A library for creating your own self-learning AI based off Deepmind's Alpha-Zero.
Features:
- Works with any deterministic game (no randomness)
- Uses multiprocessing to run multiple instances of self-play
- Uses multithreading to parallelize the tree search algorithm (Monte Carlo Tree Search w/ Virtual Loss)
- Adds dirichilet noise to increase variance in training data (See MCTSasync.py)
- The whole training process is automated, you can leave it running
- Can use any framework for Machine Learning, but a sample model is available *
*Note: If u decide to implement your own Neural Net model, be wary if compatibility issues with multiprocessing. Both Tensorflow and Pytorch worked fine on windows, but I had some trouble with tensorflow on a google cloud instance running Ubuntu. The provided model is an adjustable ResNet implemented in Pytorch.
Python version: 3.7.8
-
Clone Repo
-
Create and activate virtual environment.
-
Install packages:
pip install -r requirments.txt
If pytorch does not install correctly, use:
pip install torch, torchvision
-
To use graphics card, setup CUDA and CUDnn
Tutorial on setting up CUDA on GCP through terminal: https://towardsdatascience.com/installing-cuda-on-google-cloud-platform-in-10-minutes-9525d874c8c1
For examples, see branch: Connect4-example.
You are required to implement interfaces State, Game and create a subclass of DefaultModel. You can also implement your own Neural net model, but a default one is provided.
Create a Trainer instance and choose appropriate arguments. From start_training.py in Connect4-example:
if __name__ == '__main__':
# To prevent unix leakages (prevents Error initialising CUDA)
multiprocessing.set_start_method('spawn')
# Self-play until 25000 examples are generated (USE 8 CPU CORES), then train and produce new model. Evaluate new
# model in a best of 100 with the old model (USE 6 CPU cores).
trainer = Trainer(Connect4WrapperModel, Connect4Game, num_self_play=25000, num_train_iterations=200,
num_bot_battles=100, self_play_cpu=8, bot_battle_cpu=6)

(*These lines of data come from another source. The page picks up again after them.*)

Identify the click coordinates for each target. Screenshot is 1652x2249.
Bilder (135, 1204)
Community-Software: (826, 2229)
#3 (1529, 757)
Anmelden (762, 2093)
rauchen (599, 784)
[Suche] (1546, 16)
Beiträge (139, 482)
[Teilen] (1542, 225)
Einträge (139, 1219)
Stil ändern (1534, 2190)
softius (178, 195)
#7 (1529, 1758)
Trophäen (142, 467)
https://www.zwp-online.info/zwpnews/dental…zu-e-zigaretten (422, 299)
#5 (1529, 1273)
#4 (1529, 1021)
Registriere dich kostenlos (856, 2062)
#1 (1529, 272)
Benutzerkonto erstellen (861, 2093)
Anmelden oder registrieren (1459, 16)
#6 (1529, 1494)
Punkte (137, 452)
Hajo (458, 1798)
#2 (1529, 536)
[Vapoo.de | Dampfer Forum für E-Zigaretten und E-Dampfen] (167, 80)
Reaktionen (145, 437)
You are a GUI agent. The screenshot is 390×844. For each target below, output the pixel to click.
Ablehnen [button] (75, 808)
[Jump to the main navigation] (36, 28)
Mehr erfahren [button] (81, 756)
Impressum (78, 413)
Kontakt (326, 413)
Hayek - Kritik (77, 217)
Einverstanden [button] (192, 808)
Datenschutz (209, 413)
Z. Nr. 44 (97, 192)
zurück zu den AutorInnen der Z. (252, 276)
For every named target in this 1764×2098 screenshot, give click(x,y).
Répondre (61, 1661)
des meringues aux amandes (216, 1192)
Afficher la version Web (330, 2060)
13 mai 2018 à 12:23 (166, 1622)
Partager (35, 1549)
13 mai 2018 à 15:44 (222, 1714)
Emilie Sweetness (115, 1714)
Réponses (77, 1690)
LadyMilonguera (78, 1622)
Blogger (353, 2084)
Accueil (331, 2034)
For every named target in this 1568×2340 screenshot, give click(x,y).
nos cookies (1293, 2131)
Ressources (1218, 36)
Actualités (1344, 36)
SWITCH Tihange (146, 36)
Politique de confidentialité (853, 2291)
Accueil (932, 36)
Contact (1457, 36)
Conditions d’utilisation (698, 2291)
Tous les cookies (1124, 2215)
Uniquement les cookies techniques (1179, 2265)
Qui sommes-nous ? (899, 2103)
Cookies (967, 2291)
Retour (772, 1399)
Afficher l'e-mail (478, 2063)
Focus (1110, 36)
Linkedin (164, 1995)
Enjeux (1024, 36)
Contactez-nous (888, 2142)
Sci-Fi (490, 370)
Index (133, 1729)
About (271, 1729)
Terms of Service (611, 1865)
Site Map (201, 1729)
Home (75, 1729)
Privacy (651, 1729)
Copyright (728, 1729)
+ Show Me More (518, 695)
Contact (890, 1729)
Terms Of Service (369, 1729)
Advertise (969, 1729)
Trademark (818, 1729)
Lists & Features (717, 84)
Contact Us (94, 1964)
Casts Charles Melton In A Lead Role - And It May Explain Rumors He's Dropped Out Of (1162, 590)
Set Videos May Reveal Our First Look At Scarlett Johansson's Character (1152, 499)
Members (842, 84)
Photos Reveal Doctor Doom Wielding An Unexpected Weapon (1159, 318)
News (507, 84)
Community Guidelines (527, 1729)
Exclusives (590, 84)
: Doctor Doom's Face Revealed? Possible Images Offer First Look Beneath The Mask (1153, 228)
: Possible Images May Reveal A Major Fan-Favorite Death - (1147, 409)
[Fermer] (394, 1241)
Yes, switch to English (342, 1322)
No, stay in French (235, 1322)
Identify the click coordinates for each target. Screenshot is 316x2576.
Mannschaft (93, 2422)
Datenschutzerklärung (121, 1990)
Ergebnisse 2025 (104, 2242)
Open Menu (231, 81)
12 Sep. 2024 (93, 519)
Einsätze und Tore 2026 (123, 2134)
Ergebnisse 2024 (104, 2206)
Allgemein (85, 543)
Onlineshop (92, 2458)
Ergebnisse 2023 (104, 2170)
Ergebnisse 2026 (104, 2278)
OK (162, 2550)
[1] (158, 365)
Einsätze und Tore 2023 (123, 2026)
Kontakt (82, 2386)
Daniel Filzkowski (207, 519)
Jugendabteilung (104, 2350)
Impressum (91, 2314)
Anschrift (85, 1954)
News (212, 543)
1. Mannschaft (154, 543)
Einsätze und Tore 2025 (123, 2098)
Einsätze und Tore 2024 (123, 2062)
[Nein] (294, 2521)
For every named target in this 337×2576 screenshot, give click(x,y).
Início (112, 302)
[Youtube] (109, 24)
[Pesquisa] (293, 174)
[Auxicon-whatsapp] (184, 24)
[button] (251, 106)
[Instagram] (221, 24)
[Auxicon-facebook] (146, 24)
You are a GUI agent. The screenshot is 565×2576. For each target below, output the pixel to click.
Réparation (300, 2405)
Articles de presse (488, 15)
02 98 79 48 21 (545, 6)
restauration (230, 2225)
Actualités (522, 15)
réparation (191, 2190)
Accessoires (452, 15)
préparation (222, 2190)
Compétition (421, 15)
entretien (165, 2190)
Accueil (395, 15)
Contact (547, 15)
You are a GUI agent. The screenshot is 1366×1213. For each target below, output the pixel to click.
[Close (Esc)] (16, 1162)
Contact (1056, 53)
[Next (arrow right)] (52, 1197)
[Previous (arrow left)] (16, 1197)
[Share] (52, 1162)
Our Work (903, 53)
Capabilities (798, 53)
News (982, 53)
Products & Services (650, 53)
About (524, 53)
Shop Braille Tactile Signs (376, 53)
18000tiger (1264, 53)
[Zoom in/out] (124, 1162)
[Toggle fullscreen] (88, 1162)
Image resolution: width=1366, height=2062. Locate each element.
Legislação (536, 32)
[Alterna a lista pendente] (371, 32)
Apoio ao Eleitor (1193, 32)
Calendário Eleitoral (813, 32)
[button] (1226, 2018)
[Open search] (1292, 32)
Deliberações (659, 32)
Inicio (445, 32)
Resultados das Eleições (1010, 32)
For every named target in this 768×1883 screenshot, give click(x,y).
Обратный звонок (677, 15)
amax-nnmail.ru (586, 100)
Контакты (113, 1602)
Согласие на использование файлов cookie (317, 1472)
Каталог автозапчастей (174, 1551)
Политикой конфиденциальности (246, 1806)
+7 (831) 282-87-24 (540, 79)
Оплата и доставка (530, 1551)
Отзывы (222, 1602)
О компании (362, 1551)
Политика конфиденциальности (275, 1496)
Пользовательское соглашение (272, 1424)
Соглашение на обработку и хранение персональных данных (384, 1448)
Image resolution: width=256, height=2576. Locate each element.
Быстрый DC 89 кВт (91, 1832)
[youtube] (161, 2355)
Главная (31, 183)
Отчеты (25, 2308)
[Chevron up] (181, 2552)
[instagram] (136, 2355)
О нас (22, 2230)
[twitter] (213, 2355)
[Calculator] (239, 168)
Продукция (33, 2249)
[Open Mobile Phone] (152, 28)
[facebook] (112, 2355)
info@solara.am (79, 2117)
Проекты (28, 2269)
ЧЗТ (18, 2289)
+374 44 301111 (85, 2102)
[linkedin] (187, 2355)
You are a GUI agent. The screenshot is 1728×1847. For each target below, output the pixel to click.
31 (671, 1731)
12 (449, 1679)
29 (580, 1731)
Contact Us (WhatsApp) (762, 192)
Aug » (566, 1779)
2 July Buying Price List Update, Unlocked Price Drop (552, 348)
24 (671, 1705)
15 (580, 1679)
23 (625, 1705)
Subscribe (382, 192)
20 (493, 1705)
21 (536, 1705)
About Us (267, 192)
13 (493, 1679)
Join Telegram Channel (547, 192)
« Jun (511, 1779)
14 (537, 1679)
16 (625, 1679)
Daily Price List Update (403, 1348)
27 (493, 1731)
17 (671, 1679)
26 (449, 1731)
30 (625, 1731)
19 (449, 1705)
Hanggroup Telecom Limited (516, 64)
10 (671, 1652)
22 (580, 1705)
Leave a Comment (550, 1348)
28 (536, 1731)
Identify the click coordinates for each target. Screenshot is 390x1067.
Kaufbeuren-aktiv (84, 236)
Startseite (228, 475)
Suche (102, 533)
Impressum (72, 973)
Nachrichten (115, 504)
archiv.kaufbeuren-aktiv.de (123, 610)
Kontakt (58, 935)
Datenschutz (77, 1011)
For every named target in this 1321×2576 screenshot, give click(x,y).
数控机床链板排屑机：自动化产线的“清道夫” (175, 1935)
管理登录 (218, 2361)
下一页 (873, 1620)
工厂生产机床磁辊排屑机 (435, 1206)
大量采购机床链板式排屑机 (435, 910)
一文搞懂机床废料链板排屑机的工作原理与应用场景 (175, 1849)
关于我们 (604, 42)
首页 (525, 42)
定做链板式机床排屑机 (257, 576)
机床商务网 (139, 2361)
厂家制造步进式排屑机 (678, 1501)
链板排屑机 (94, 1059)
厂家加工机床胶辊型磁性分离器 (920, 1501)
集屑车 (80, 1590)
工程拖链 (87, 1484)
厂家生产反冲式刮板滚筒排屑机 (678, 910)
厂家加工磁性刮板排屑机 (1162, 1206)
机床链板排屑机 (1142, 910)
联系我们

# Bot battle has less processes because it uses more VRAM as each process loads two models instead of one
trainer.training_pipeline()
I trained a Connect4 bot for ~20 hours using the library; the associated files can be found in the connect4-example branch. Below is a sample game the bot won against me.
SELF-TRAINED BOT: RED
HUMAN-PLAYER (ME): YELLOW
We can see that the bot always learns to play in the middle, it learns to block enemy wins and even forces me into an unwinnable position at the last move.
Date | Update |
---|---|
Aug. 15 2020 | Started Logs |
Aug. 25 2020 | Parallelized MCTS (used virtual loss implementation) |
TODOs:
Parallel MCTS- Add a BotPlayer class that can play games after the bot has finished training.
- Create seperate agents (trainer, self-play, nnet-model) so that each can be run in its own containerized environment
- This would allow for other speed optimizations (self-play converted to C or Rust for example)